> **TASK ITEM**: Skip every picture, and output exactly the lines starting at the one with "This screenshot has width=780, height=429." and running through the last line of the material below.
===
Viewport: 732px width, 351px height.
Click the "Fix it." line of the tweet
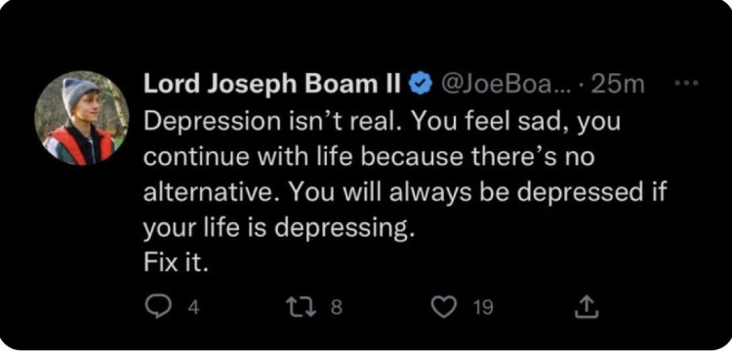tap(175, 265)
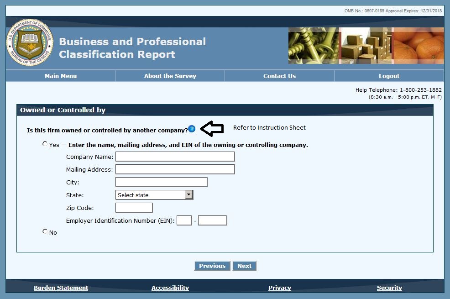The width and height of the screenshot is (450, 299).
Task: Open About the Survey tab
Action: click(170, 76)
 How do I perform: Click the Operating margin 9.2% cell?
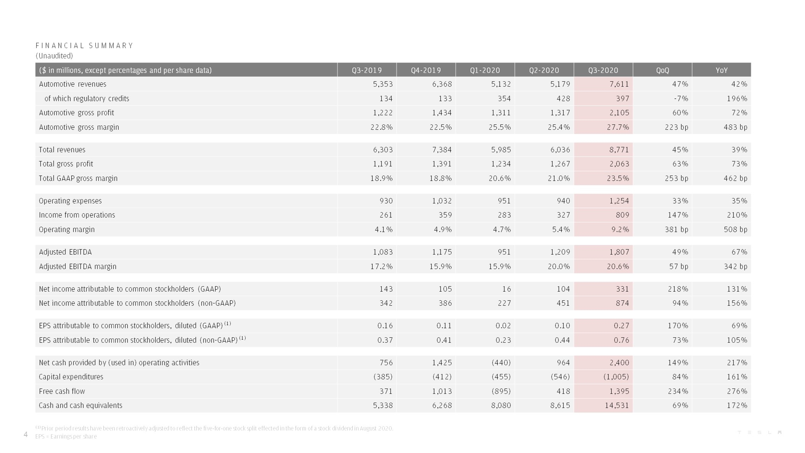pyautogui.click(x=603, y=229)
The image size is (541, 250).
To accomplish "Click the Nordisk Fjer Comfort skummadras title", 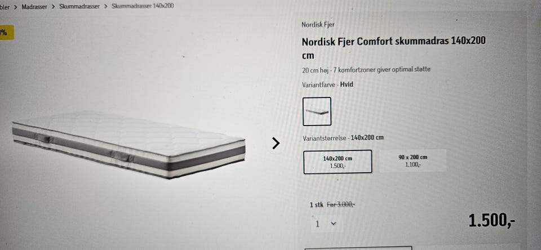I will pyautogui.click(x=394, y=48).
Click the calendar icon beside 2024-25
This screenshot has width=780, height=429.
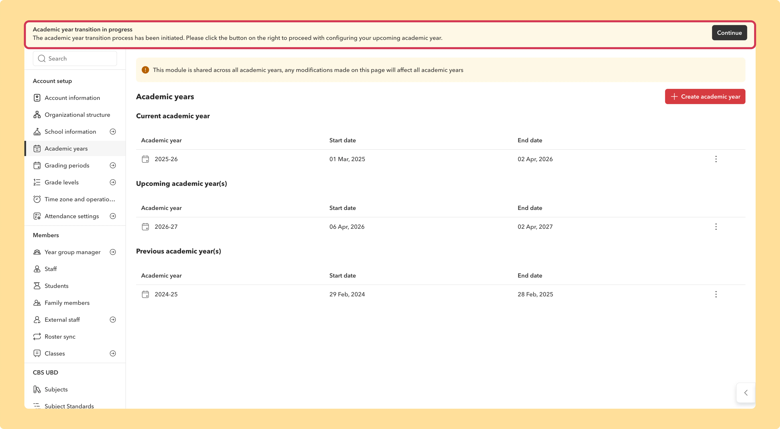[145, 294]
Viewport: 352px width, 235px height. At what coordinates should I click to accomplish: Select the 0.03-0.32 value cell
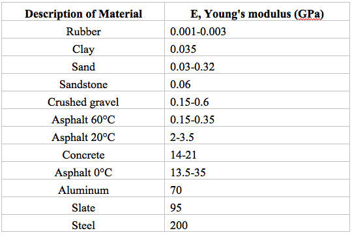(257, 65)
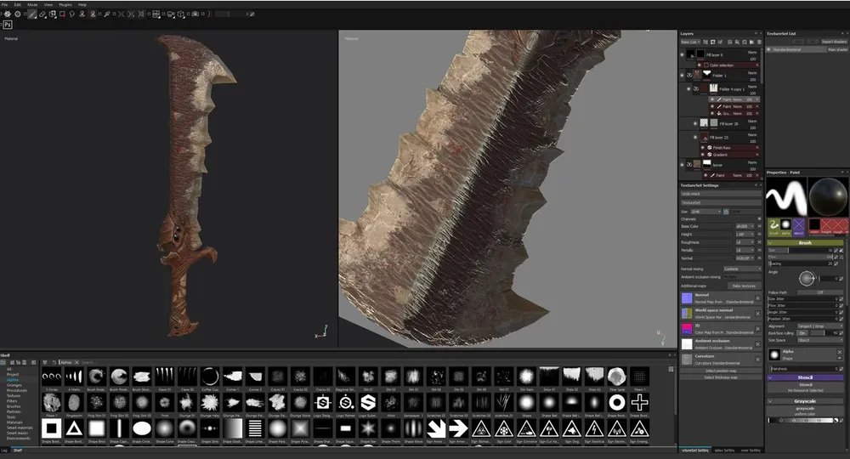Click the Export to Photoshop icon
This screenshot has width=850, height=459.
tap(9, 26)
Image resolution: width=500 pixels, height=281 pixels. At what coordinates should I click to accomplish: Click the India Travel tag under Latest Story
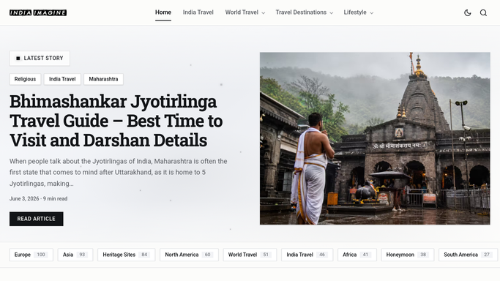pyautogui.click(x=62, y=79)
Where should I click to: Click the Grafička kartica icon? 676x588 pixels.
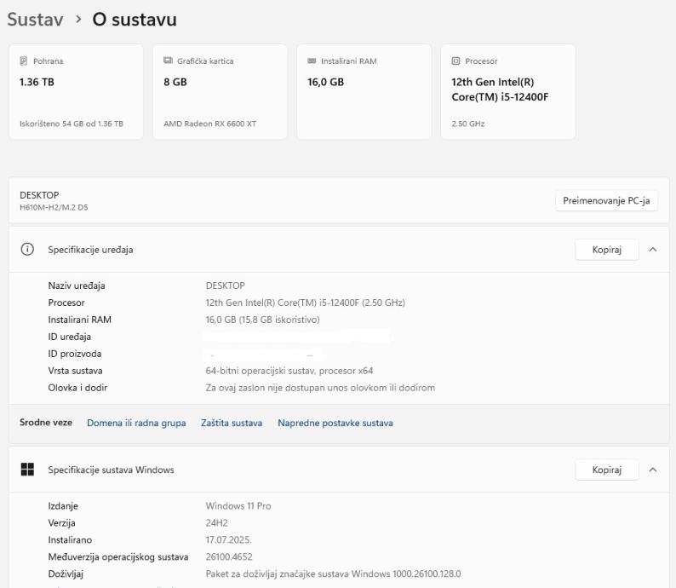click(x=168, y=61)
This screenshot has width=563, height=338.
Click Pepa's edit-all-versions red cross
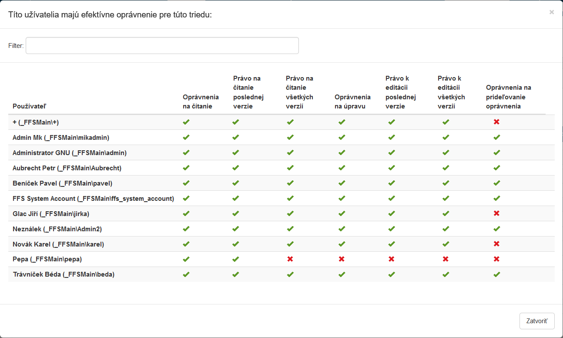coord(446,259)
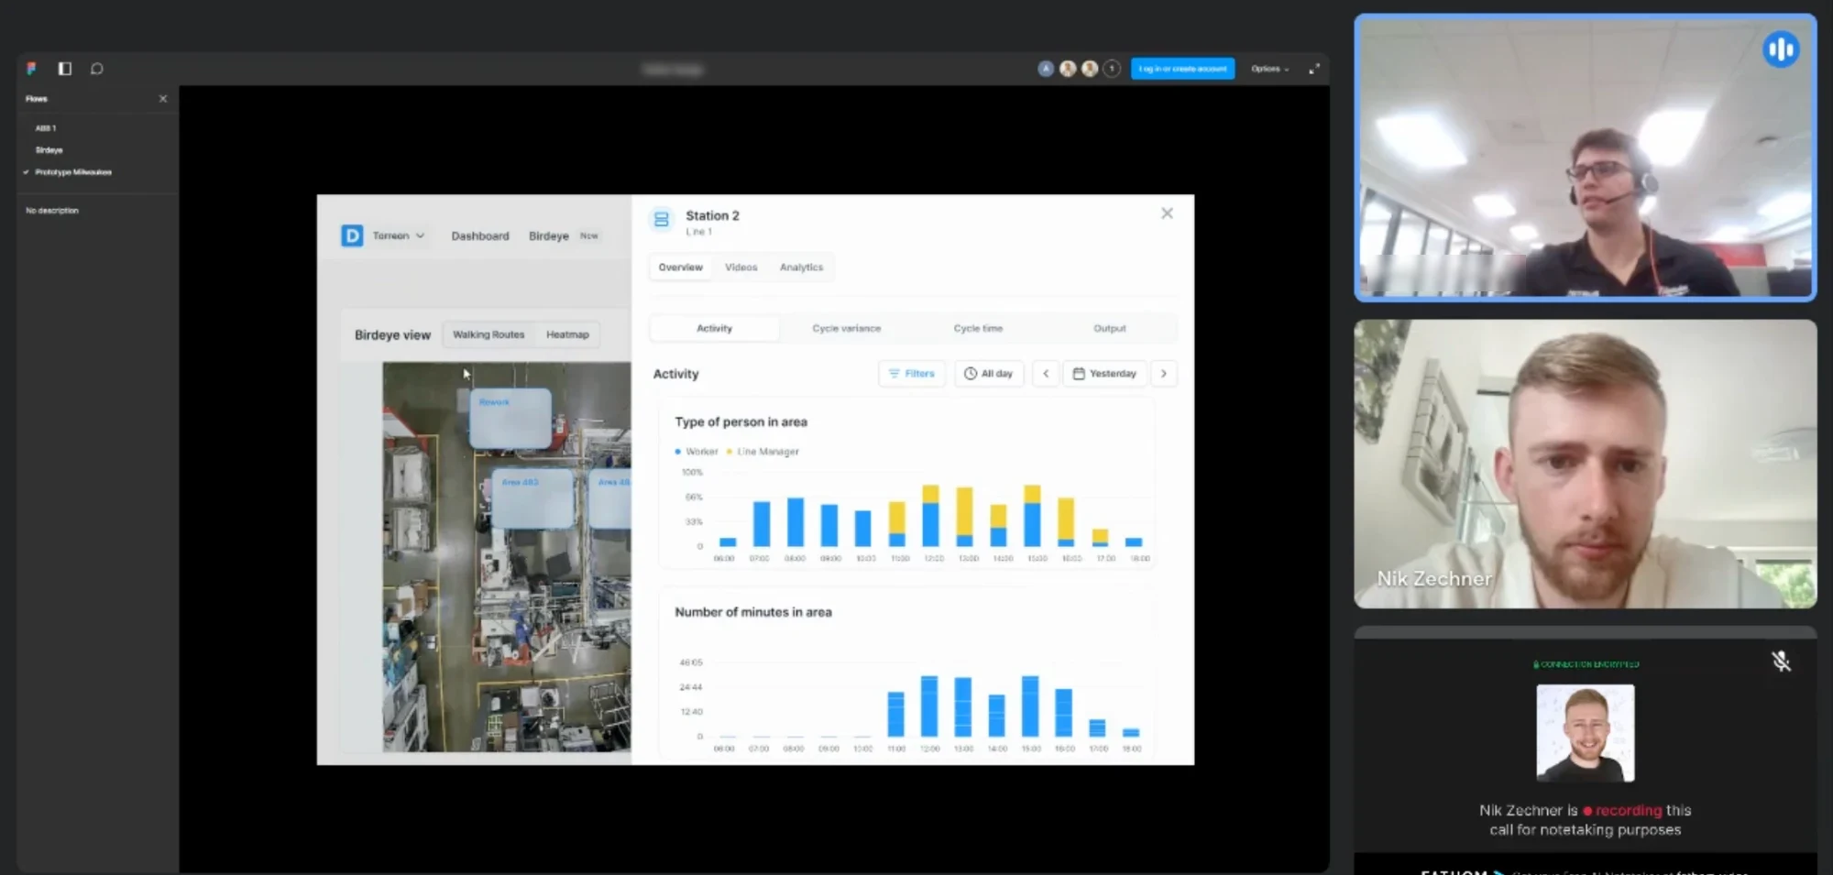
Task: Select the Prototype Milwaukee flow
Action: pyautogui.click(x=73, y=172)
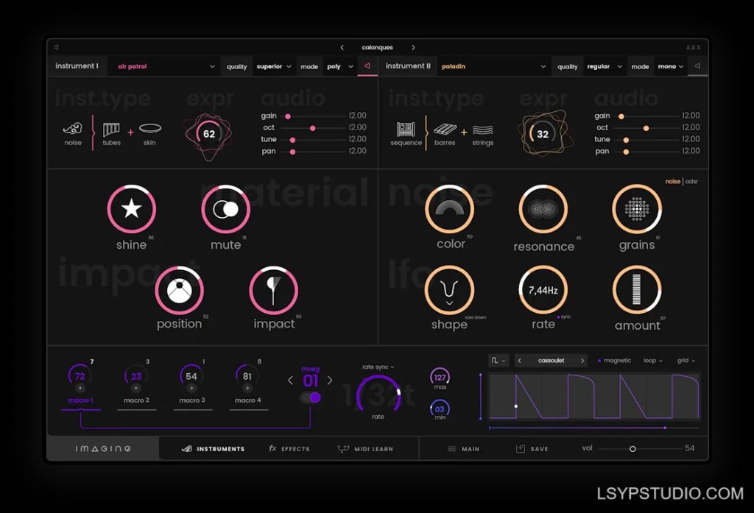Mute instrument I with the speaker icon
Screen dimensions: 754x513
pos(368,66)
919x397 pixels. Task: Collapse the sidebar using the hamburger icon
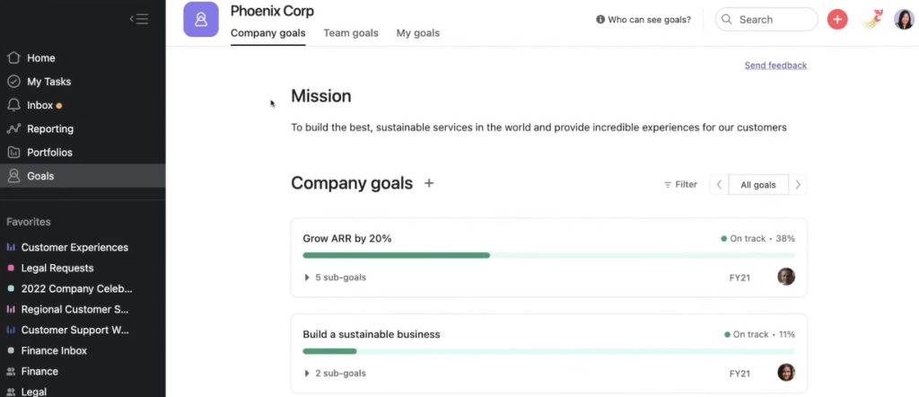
===
> **WRITTEN RESPONSE**:
This screenshot has width=780, height=429.
[145, 294]
Viewport: 352px width, 235px height. At what coordinates should I click to accomplish: Select the 0.03-0.32 value cell
(257, 65)
Click the Export to Photoshop icon
This screenshot has width=850, height=459.
tap(9, 26)
Image resolution: width=500 pixels, height=281 pixels. At what coordinates should I click to accomplish: Click the India Travel tag under Latest Story
pyautogui.click(x=62, y=79)
Where should I click to: Click the Grafička kartica icon? 676x588 pixels.
click(x=168, y=61)
This screenshot has width=563, height=338.
Click Pepa's edit-all-versions red cross
coord(446,259)
Task: Select the Prototype Milwaukee flow
Action: pyautogui.click(x=73, y=172)
Mute instrument I with the speaker icon
Screen dimensions: 754x513
pos(368,66)
919x397 pixels. Task: Collapse the sidebar using the hamburger icon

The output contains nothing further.